DALLAS (CBS11 I-TEAM) – As the Florida school shooting intensified the gun debate across the country, widespread failure to enforce an existing gun law in Texas remains, even though it's supported by both sides of the debate.
Federal law prohibits domestic abusers who are subject to a protective order from have a gun.
Efforts in North Texas to have those abusers surrender their weapons have all but failed, often leaving those who sought protection in the cross hairs of their abusers.
In 2015, Dallas Judge Roberto Cañas helped the county launched a gun surrender program.
The way it is supposed to work is when a judge issues a protective order that judge also orders the abuser to turn in their guns.
By now, county officials had expected to have collected more than 2,000 firearms, but nearly three years into the program only 101 guns have been surrendered.
Cañas said he is frustrated that the program has been slow to catch on.
He said the problem is, with the exception of a handful of judges, almost no one is making sure guns are turned in.
Domestic violence survivor Kathleen Storm said had she had the confidence that a judge would have told her ex-husband to turn in his guns, she said she believes her life today would be drastically different.
After 25 years of abuse, Storm said she finally found the courage to tell her ex-husband she was leaving him.
She called him at work to tell him her decision but before she made it out of the door of their home, her ex-husband made it home first.
"I turn around and he's standing there," Storm said. "All I remember is turning my back and saying just please leave."
Her ex-husband then shot her twice in the back of the head before he turned the gun on himself.
"Next thing I know is I woke up in the hospital, ten days later from a coma, and my family had to tell me the story of what had happened that night," she said.
Years later, Storm still takes more than 30 medications a day due to complications from the brain injury she suffered when she was shot.
Storm shares her story in hopes others victims don't delay in seeking help and to advocate for better enforcement of laws that keep firearms out of the hands of abusers.
"I know there all these groups out there that say we need stricter gun laws," Storm said. "We have great gun laws. We need to start enforcing those gun laws."
The I-Team found several examples where the system failed to protect domestic violence victims who sought help in the form of a protection order.
In February 2013, a Dallas court issued a protective order on Tyrone Allen. By law he was no longer allowed to own a gun. Two months later, he shot his girlfriend killing her and her unborn baby.
In September 2016, Rodolfo Vargas should have surrendered his guns when a Tarrant County court slapped him with a protective order. Less than two months later, Vargas shot and killed his estranged wife as she was taking her daughter to school.
The most devastating example of an abuser who should not have owned a gun took place this past November in Sutherland Springs. Not only did the Air Force fail to submit Devin Kelley's criminal history that would have barred him from buying guns, but a 2015 protection order against Kelley should have also forced him to surrender the weapons he already owned. Kelley, legally, should not have had any guns when he walked into the Sutherland Springs First Baptist Church and killed 26 people.

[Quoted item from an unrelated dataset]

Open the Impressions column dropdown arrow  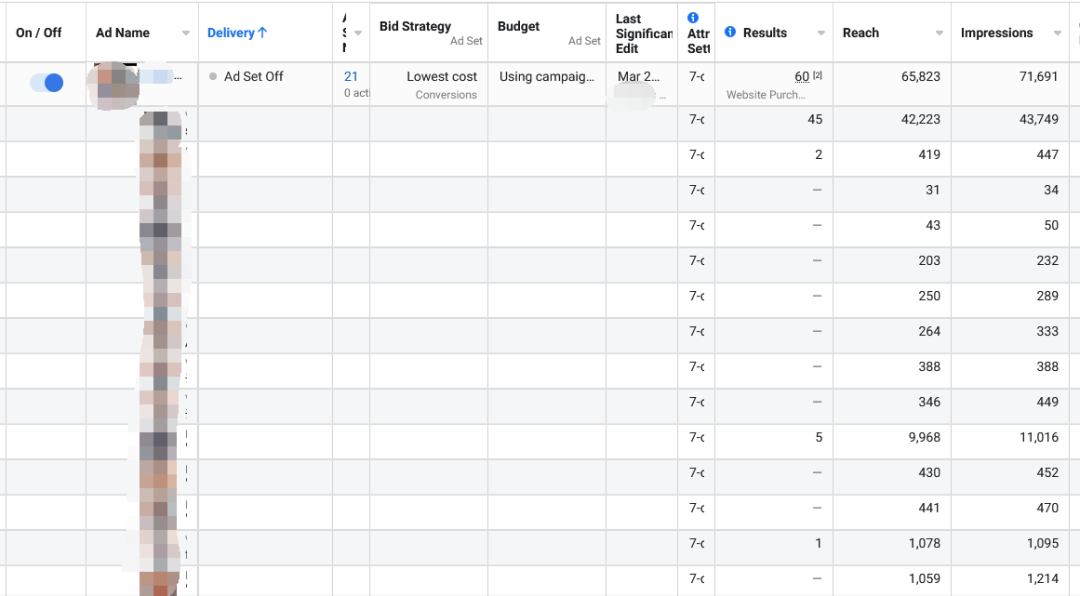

While Dallas' gun surrender program has failed expectations, programs in other communities have been far more successful.
In El Paso, every judge when issuing a protective order is required to ask about guns and so are police officers when called out to a domestic violence incidents.
Seattle has a gun removal task force. Police officers on the task force are assigned to follow up on gun surrender orders in person. This is something Dallas officers rarely do.
In recent months, the Dallas County Districts Attorney's Office has done more in making sure its prosecutors are asking about guns in domestic violence cases.
Cañas said he plans to have discussions with the Dallas Police Department on how officers can also help ensure abusers are following the law when called out to domestic violence incidents.
"It needs to be second nature in domestic violence cases to be concerned and to be asking questions about guns," said Cañas.